_TEXT PASSAGE_
American Spikenard at Home

The American Spikenard that was planted a year ago has done well on the eastern side of our house where it gets plenty of shade during the hot parts of the day. By July it was beginning to bloom.

In mid-August the view from my window was full of vegetation that included that the spikenard and it had green fruits.

In early September the fruits were beginning to turn red.

At the end of the month, more fruits were turning red and the leaves were beginning to look battered.

I will probably harvest some of the fruits to plant elsewhere….and am looking forward to the plant coming back even bigger next year. The above ground portion will die but the root keeps growing so the plant gets bigger (not necessarily taller) every year!

Ten Little Celebrations – September 2024

It seemed liked the heat of summer lingered into September this year…but we are already savoring a few cooler days and looking forward to fall foliage. There was plenty to celebrate this month:

Places to visit

Butterflies at Botanical Garden of the Ozarks (in Fayetteville). Celebrated finally seeing some of the larger butterflies although it was in Arkansas rather than at home.

A few hours at the Lovett Pinetum. The place is not a park…requires some coordination to visit. I visited as part of my Identifying Woody Plants class (Missouri State University) and celebrated the evergreens…but also the native plants that are growing in the unmanaged areas. There is also a lovely spring feed pond and then stream.

Japanese festival at the Springfield Botanical Gardens. Celebrating big drums and the Mizumoto Japanese Stroll Garden full of people enjoying the fall day. We got ice matcha tea just before the booth was scheduled to close!

La Petite Prairie field trip. Celebrating the experience of walking through a prairie with grass almost as tall as me for the first time….and not getting bitten by anything (maybe because of my permethrin treated gaiters and hat…long sleeves and jeans).

Family ties

Finding puzzles for Dad. Finally…found a used books/puzzles sale that had some 300 piece puzzles. Celebrated and took them down to Dallas for my dad a few days later.

Around our yard

A cooler day. September had some hot days…but there are cooler ones where the high stays in the 70s to celebrate too.

Getting the yard mowed and the brush burning in the chiminea. I celebrated that I got so much yard work done on one of the cooler days…mowed the whole yard and burned a pile of brush that had accumulated during the summer.

Collecting pin oak acorns to sprout. Celebrating finding a video about sprouting acrons in water and starting the process with some carefully selected acorns from my neighbor’s tree that fell in my yard.

Planting pawpaw seeds. So many seeds from 2 pawpaws I got from an earlier master naturalist class! This time I stratified them before planting. I am celebrating that I got them in the ground…and hopefully will celebrate some of them coming up next spring/summer.

_STORED RECORDS_
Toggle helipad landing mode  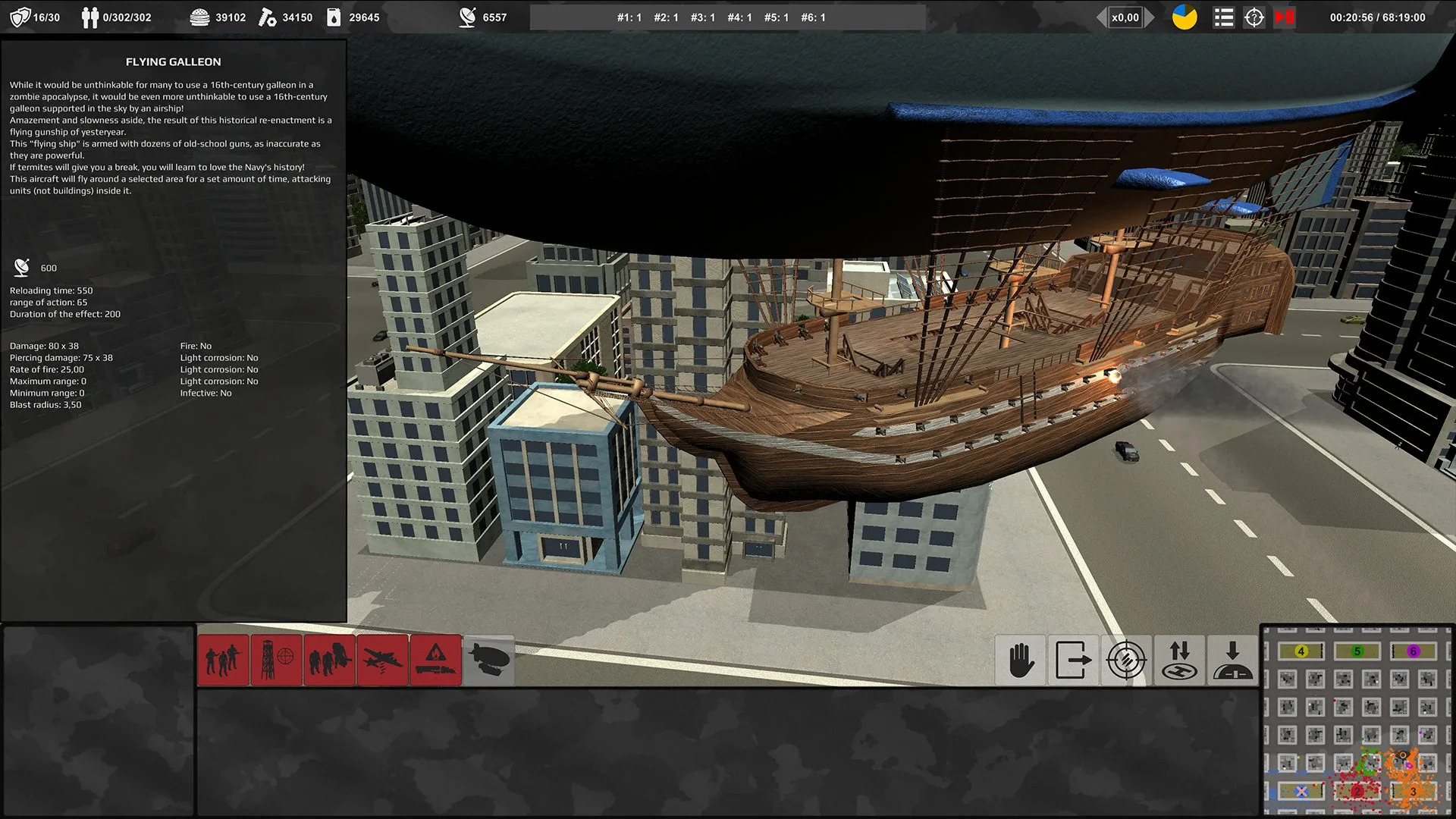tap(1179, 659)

==

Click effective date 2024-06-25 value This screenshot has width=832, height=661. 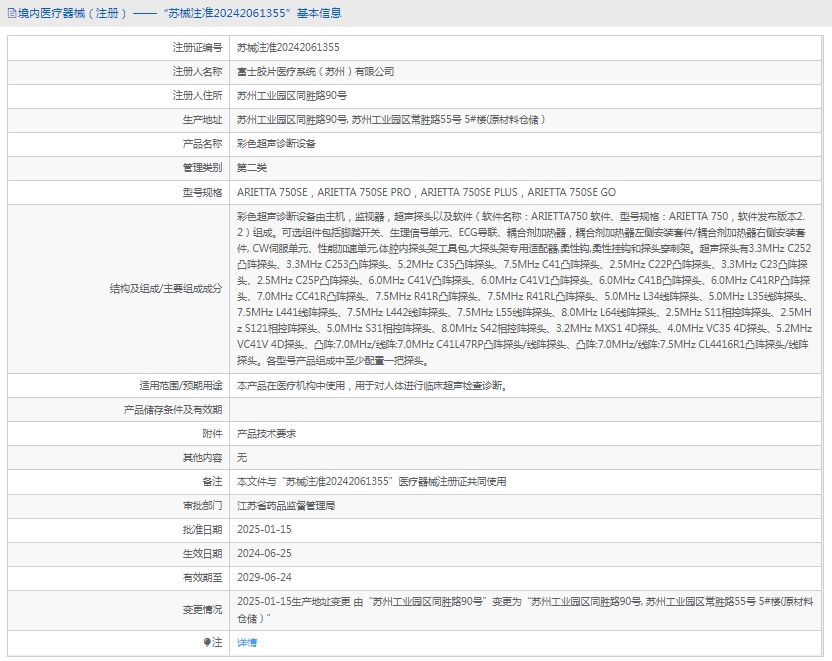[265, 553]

_SHORT TASK 1_
In the garden blog post, on which side of the house was the American Spikenard planted?
_SHORT TASK 2_
Return everything in the garden blog post from "A cooler day." down to "during the summer.", copied word for word.
None of the records are needed here.

_WORKED ANSWER 1_
The eastern side of the house.

_WORKED ANSWER 2_
A cooler day. September had some hot days…but there are cooler ones where the high stays in the 70s to celebrate too.

Getting the yard mowed and the brush burning in the chiminea. I celebrated that I got so much yard work done on one of the cooler days…mowed the whole yard and burned a pile of brush that had accumulated during the summer.